ZDNet’s Larry Digman suspects Google’s Sergey Brin is looking over his shoulder at the start-up Wolfram Alpha.
Picking through Brin’s annual “Founders’ Letter” Digman found this interesting little aside:
I think it will soon be possible to have a search engine that “understands” more of the queries and documents than we do today. Others claim to have accomplished this, and Google’s systems have more smarts behind the curtains than may be apparent from the outside, but the field as a whole is still shy of where I would have expected it to be.

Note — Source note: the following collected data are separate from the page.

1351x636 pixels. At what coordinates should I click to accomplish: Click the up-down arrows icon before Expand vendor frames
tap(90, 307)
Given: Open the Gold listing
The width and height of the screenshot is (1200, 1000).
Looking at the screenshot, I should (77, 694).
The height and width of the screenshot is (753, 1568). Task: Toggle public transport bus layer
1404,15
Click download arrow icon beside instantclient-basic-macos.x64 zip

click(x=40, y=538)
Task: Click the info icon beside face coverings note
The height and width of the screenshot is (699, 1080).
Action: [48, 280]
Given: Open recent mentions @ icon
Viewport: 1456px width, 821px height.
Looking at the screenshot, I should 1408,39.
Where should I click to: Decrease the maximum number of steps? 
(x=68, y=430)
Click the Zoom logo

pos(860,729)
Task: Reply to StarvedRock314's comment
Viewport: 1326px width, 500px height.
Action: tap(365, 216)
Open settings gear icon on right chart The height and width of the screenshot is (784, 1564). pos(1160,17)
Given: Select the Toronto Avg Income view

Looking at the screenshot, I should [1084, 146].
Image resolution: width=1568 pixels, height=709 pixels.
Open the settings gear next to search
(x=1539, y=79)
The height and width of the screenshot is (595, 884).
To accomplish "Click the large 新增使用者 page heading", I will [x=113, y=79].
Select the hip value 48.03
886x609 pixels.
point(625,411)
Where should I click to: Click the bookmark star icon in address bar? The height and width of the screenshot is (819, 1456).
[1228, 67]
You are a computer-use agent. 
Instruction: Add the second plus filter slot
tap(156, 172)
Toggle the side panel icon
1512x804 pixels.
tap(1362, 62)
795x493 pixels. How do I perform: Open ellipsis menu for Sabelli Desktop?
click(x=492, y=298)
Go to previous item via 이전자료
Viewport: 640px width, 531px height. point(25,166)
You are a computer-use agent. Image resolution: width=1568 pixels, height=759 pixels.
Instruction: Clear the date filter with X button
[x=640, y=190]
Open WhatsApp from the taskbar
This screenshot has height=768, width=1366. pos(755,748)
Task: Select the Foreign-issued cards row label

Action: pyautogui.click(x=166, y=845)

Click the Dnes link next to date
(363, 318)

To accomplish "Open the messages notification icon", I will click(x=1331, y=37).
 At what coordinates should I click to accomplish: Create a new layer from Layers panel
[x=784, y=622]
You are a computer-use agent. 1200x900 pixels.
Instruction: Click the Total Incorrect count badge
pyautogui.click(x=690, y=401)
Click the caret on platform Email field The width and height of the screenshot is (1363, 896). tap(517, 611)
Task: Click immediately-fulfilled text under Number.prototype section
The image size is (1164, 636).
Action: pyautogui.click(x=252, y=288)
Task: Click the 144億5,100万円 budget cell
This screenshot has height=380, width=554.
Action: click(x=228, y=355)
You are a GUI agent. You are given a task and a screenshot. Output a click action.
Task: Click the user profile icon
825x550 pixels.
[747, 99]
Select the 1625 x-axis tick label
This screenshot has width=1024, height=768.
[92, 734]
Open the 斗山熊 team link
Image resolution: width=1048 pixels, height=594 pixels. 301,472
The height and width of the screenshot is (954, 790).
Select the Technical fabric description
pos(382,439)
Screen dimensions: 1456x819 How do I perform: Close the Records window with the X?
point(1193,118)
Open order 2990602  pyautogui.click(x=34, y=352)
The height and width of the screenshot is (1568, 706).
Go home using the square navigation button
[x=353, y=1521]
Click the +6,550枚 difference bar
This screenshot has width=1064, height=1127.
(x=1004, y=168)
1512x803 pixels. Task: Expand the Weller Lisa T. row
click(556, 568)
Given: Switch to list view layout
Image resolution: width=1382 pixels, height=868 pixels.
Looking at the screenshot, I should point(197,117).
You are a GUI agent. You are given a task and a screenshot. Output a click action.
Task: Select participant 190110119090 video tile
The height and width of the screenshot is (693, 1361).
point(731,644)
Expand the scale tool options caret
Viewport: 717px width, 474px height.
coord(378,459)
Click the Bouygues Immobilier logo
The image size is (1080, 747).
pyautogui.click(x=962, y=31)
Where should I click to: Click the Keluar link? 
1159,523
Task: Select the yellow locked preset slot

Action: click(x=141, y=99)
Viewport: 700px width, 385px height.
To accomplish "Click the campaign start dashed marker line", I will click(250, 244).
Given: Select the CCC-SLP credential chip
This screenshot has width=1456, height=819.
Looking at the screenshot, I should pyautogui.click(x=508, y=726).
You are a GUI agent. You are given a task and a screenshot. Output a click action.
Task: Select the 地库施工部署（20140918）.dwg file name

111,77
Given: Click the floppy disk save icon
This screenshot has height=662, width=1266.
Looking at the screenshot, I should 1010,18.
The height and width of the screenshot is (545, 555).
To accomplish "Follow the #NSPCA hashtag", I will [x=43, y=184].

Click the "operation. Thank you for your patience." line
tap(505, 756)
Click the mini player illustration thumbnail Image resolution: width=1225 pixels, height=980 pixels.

I tend to agree that this is a reference to Wolfram Alpha, but I don’t think it suggests Google is concerned about the start-up’s claims. On the contrary, it appears this one statement sends a number of strong messages:
- Google has technology “behind the curtains” that it’s not yet ready to reveal, but likely more powerful than being touted by Wolfram Alpha.
- Where Brin says “the field as a whole is still shy of where I would have expected it to be” you can translate that as him not being impressed by Wolfram Alpha’s offering.
- “It will soon be possible” that we’ll have “a search engine” that understands our search queries better. He’s not talking about a different search engine folks, he’s talking about Google.
History is littered with the rotten carcasses of search engines that have failed to challenge Google–both archaic dinosaurs such as Alta Vista, and young whippersnappers such as Cuil.
Does anyone really think that Wolfram Alpha has what it takes to take on Google?